- **Activity**: The answer should hold exactly the lines of the entries below from the one containing "[Κοινοποίηση μέσω X (Twitter)] (104, 1057)" through the last line, both included.

[Collected data entries]

-------------------------

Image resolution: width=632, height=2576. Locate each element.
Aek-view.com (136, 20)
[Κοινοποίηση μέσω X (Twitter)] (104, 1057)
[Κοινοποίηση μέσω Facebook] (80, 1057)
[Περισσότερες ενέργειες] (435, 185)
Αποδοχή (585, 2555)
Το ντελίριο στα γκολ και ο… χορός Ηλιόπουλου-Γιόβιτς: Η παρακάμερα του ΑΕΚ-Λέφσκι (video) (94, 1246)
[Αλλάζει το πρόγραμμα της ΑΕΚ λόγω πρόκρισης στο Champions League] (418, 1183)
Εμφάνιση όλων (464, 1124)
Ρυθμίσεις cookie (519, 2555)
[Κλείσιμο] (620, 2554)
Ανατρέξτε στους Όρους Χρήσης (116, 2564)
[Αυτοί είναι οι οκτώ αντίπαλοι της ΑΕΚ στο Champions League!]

-------------------------

- **Written solution**:
[Κοινοποίηση μέσω X (Twitter)] (104, 1057)
[Κοινοποίηση μέσω Facebook] (80, 1057)
[Περισσότερες ενέργειες] (435, 185)
Αποδοχή (585, 2555)
Το ντελίριο στα γκολ και ο… χορός Ηλιόπουλου-Γιόβιτς: Η παρακάμερα του ΑΕΚ-Λέφσκι (video) (94, 1246)
[Αλλάζει το πρόγραμμα της ΑΕΚ λόγω πρόκρισης στο Champions League] (418, 1183)
Εμφάνιση όλων (464, 1124)
Ρυθμίσεις cookie (519, 2555)
[Κλείσιμο] (620, 2554)
Ανατρέξτε στους Όρους Χρήσης (116, 2564)
[Αυτοί είναι οι οκτώ αντίπαλοι της ΑΕΚ στο Champions League!]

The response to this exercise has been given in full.